CCass,13/10/2000,31
Un médecin n'est pas redevable de la taxe sur l'affichage (Loi n°30-89) pour l'enseigne de son cabinet. La Cour de Cassation a jugé que cette enseigne, bien qu'indiquant son activité, ne constitue ni publicité ni propagande.
Points clés
- Exonération de la taxe sur l'affichage pour les enseignes de cabinets médicaux.
- Application de la Loi n°30-89 sur l'affichage.
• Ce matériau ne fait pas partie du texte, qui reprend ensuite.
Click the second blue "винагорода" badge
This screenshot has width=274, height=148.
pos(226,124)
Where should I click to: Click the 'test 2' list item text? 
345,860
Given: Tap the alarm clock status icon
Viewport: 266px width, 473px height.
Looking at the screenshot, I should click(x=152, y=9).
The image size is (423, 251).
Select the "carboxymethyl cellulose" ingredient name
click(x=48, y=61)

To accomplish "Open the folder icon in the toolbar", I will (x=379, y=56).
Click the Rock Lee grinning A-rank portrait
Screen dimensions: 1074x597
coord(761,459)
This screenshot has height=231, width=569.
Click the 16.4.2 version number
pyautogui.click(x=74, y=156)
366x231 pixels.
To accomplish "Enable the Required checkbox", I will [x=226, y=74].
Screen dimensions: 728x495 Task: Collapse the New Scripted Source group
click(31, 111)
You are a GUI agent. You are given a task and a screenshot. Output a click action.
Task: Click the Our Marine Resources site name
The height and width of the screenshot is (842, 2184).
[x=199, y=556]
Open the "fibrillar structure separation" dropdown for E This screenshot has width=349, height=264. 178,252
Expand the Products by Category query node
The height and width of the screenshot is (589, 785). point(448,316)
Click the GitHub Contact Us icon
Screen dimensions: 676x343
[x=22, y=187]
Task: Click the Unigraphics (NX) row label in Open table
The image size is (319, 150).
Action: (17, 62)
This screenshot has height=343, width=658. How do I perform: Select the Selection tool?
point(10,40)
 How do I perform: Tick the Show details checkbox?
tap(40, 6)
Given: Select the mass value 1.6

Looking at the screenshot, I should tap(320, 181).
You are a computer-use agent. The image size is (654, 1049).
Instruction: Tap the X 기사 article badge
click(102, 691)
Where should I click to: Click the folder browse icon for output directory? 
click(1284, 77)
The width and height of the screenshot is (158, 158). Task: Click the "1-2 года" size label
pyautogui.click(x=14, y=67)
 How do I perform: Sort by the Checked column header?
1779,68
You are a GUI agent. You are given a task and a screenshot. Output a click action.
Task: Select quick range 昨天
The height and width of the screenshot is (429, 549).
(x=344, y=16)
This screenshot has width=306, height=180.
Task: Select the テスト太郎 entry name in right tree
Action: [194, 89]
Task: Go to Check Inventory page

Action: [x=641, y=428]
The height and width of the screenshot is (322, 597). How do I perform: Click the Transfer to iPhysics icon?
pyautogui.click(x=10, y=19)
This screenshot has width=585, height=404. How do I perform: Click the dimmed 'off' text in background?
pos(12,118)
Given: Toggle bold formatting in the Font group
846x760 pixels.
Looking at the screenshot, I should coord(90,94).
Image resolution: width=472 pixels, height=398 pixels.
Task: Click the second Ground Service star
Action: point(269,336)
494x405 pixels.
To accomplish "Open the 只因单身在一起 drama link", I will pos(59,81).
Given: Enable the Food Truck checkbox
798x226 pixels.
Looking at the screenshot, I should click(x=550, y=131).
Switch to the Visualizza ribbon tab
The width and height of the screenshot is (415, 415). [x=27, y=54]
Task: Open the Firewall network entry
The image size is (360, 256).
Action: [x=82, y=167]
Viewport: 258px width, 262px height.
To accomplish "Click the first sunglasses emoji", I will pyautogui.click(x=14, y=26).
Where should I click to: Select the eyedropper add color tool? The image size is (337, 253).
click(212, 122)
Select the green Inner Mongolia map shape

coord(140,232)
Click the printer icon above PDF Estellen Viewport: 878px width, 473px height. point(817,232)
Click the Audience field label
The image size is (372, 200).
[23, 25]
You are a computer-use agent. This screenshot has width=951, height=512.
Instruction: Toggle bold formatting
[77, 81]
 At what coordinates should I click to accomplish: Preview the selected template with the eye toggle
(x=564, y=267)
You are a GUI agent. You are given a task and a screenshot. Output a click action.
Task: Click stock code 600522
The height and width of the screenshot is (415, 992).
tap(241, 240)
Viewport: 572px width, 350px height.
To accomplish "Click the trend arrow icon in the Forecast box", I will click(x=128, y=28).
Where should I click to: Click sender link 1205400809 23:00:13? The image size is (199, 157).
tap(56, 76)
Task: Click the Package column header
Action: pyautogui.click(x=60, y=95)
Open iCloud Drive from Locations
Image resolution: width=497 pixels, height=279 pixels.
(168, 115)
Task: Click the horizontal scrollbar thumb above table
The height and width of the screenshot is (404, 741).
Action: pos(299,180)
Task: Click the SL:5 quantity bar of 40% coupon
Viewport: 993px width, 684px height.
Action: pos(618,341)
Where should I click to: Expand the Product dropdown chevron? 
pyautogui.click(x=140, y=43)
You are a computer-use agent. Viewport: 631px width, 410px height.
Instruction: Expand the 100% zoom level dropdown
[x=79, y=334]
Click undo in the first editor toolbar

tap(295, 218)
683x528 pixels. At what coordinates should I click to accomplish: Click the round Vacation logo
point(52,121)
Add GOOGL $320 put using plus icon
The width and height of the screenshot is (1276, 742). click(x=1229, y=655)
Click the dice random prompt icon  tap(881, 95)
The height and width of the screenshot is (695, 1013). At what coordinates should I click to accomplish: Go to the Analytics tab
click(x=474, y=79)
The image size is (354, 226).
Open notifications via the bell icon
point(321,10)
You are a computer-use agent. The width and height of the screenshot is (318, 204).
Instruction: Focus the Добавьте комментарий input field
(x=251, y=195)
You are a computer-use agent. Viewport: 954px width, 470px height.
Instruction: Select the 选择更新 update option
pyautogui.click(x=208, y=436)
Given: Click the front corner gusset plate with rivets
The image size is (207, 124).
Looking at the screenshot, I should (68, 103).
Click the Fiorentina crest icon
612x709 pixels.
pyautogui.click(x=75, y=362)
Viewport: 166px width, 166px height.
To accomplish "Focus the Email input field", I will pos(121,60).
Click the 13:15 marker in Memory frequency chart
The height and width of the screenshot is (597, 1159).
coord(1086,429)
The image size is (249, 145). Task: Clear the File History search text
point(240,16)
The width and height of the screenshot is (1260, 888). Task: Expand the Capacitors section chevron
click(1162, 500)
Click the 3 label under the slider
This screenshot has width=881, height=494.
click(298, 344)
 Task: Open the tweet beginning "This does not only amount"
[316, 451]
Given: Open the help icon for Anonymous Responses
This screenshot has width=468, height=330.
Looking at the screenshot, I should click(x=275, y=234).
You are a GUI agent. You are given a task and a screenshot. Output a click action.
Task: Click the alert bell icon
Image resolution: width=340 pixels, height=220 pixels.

- L'enseigne professionnelle n'est pas assimilée à de la publicité ou de la propagande.
Résumé
Dans son arrêt du 13 octobre 2000, la Cour de Cassation a statué qu'un médecin n'est pas assujetti au paiement de la taxe sur l'affichage, telle que prévue par la Loi n°30-89, pour l'enseigne apposée sur la porte de son cabinet. La Cour a précisé que, bien que cette enseigne soit un complément nécessaire à l'exercice de son activité professionnelle et permette d'identifier le lieu de consultation, elle ne saurait être assimilée à une forme de publicité ou de propagande au sens de la loi fiscale. Cette décision établit une distinction cruciale entre la simple identification d'un professionnel libéral et une démarche commerciale visant à promouvoir des services ou des produits. Elle exonère ainsi les professionnels de santé de cette taxe pour leurs enseignes signalétiques, reconnaissant leur rôle informatif plutôt que promotionnel.
Texte
Le médecin n'est pas tenu de procéder au paiement de la taxe prévue par les dispositions de la Loi n°30-89, sur l'affichage pour l'enseigne apposée sur la porte de son cabinet. Même si cet enseigne complète son activité professionnelle, elle ne peut être considérée comme constituant une publicité ou de la propagande.